*** Block opens ***

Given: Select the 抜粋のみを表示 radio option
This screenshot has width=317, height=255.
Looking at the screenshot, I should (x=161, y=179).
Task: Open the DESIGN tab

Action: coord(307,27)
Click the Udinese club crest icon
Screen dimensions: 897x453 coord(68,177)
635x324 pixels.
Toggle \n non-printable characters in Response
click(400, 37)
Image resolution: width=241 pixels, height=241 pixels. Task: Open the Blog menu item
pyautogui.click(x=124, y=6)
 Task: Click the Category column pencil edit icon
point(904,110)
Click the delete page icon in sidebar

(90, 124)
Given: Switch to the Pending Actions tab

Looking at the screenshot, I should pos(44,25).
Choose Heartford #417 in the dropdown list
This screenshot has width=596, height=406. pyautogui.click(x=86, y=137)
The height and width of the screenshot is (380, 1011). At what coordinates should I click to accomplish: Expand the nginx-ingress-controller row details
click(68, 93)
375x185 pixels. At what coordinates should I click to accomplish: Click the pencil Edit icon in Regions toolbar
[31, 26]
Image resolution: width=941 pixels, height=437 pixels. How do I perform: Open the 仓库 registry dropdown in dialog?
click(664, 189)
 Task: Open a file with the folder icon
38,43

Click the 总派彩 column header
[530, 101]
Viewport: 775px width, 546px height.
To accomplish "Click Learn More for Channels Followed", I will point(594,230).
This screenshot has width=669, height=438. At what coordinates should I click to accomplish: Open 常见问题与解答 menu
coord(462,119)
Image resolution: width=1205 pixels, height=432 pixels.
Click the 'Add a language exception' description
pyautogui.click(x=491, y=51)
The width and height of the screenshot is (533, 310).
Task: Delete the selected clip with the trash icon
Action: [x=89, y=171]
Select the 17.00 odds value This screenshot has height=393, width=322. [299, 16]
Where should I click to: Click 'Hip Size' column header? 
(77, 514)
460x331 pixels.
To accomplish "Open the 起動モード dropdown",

*** Block closes ***

Work item —
Full repetition needed. Write out every entry above exactly as given.

Written solution —
Given: Select the 抜粋のみを表示 radio option
This screenshot has width=317, height=255.
Looking at the screenshot, I should (x=161, y=179).
Task: Open the DESIGN tab

Action: coord(307,27)
Click the Udinese club crest icon
Screen dimensions: 897x453 coord(68,177)
635x324 pixels.
Toggle \n non-printable characters in Response
click(400, 37)
Image resolution: width=241 pixels, height=241 pixels. Task: Open the Blog menu item
pyautogui.click(x=124, y=6)
 Task: Click the Category column pencil edit icon
point(904,110)
Click the delete page icon in sidebar

(90, 124)
Given: Switch to the Pending Actions tab

Looking at the screenshot, I should pos(44,25).
Choose Heartford #417 in the dropdown list
This screenshot has width=596, height=406. pyautogui.click(x=86, y=137)
The height and width of the screenshot is (380, 1011). At what coordinates should I click to accomplish: Expand the nginx-ingress-controller row details
click(68, 93)
375x185 pixels. At what coordinates should I click to accomplish: Click the pencil Edit icon in Regions toolbar
[31, 26]
Image resolution: width=941 pixels, height=437 pixels. How do I perform: Open the 仓库 registry dropdown in dialog?
click(664, 189)
 Task: Open a file with the folder icon
38,43

Click the 总派彩 column header
[530, 101]
Viewport: 775px width, 546px height.
To accomplish "Click Learn More for Channels Followed", I will point(594,230).
This screenshot has width=669, height=438. At what coordinates should I click to accomplish: Open 常见问题与解答 menu
coord(462,119)
Image resolution: width=1205 pixels, height=432 pixels.
Click the 'Add a language exception' description
pyautogui.click(x=491, y=51)
The width and height of the screenshot is (533, 310).
Task: Delete the selected clip with the trash icon
Action: [x=89, y=171]
Select the 17.00 odds value This screenshot has height=393, width=322. [299, 16]
Where should I click to: Click 'Hip Size' column header? 
(77, 514)
460x331 pixels.
To accomplish "Open the 起動モード dropdown",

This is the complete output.